If you want to know what patients think, don’t just ask healthcare professionals. CMR’s CEO, George Ashford highlights the benefit of gauging the patient’s view and the dangers of ignoring it.

The phrase a doctor knows best is not only a long-standing one but increasingly an outdated one. The days of patients accepting the diagnosis and/or prescription without question are long gone. With the increasing influence of the internet it’s commonplace for patients to head to their physician armed with a self-diagnosis and details of the treatment they require.

Whilst the merit of such an approach may be questionable (œIf the internet diagnosed you, then you had better let it treat you too! is one common HCP retort), the discord between patients and those treating them is increasingly evident.

This has been clear from a number of recent studies conducted by CMR, the findings of which suggest that if you want to understand patients then you should avoid relying solely on the feedback of healthcare professionals.

Example 1 – in a diabetes study whilst HCPs indicated they were sure patients prioritised security and safety, the patients put this low on their list.
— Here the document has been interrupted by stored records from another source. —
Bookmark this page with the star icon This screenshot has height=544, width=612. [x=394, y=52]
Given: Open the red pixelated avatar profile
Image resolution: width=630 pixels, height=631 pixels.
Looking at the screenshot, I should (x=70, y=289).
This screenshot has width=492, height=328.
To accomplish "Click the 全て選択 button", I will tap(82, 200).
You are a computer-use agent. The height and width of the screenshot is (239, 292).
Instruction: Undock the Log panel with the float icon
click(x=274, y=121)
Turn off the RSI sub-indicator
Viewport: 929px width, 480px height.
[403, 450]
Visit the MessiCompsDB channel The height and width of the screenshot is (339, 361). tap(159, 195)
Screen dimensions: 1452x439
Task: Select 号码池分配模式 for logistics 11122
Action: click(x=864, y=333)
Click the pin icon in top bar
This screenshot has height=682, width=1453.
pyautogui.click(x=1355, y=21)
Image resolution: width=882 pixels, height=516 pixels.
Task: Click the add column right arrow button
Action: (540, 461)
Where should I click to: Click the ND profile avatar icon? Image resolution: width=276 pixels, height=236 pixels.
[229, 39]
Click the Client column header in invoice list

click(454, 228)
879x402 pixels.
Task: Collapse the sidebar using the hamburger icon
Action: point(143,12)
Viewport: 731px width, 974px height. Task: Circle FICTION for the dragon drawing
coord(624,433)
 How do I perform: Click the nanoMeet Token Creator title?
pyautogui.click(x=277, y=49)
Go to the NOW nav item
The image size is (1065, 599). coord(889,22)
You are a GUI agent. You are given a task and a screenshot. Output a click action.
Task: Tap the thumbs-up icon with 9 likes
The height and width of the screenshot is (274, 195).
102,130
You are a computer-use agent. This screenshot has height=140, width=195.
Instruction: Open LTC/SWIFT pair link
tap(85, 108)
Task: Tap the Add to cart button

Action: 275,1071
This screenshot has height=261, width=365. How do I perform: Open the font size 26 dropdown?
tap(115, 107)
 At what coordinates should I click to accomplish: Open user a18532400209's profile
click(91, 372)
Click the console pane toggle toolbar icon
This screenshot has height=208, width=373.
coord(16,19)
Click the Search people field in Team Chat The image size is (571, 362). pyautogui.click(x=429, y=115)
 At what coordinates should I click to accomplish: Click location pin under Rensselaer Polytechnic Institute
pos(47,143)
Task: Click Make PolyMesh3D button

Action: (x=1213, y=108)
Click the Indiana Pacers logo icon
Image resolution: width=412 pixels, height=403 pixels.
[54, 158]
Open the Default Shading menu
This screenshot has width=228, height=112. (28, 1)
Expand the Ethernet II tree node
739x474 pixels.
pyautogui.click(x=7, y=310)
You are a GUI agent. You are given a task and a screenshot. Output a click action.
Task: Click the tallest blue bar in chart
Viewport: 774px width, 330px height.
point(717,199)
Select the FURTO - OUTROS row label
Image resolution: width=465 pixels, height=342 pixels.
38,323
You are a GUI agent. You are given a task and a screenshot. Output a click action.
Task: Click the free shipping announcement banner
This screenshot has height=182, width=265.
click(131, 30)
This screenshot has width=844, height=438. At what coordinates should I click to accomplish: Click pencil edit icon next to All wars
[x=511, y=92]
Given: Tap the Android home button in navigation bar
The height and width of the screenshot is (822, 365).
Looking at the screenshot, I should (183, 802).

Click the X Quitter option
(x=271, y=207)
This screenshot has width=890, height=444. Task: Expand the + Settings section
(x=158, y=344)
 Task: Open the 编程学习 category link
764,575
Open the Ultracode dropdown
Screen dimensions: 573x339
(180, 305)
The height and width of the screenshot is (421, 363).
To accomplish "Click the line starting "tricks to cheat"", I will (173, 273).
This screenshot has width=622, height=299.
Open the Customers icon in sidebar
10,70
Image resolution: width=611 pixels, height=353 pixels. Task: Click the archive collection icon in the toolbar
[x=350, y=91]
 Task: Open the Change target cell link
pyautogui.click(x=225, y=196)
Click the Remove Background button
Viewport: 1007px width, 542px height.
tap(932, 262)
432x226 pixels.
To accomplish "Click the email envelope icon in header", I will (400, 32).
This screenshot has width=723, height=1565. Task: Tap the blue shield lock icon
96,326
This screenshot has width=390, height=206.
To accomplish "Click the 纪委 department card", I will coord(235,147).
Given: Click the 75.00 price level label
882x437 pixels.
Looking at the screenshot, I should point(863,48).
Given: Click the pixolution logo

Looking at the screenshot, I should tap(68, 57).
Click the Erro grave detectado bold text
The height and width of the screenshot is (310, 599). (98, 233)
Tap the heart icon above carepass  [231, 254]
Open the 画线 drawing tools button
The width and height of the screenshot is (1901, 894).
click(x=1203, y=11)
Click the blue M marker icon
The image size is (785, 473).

Convenience and the ability to use the device without it impacting on their everyday routine were their key delight’s.

Example 2 – in a study on delivery devices for a respiratory drug, whilst physicians felt patients would be averse to using an injection device regardless of the benefits of the drug delivered, the patients themselves were all for it.

Clearly some critical differences of opinion that would have been missed if we’d focussed our research on just the HCPs. Just think about the implications for our clients. A diabetes device used by patients but developed with security in mind rather than convenience would have flopped. Taking the physicians opinions as read may have led to the respiratory device being scrapped before it even got beyond the drawing board.

A great technique we’ve used recently involved observed focus groups. We took a group of RA nurses to a research viewing facility and sat them behind a one way mirror to watch a discussion amongst patients. Watching the nurses as they watched the patients, it was clear there were plenty of surprises. We then had a discussion with the nurses which came from a far more informed position and gave them the ability to relate their own views to those of the patients.

So, whilst we agree that doctor does generally know best, if your research involves a subject where both HCPs and patients are involved in the decision making process it’s wise to consult both.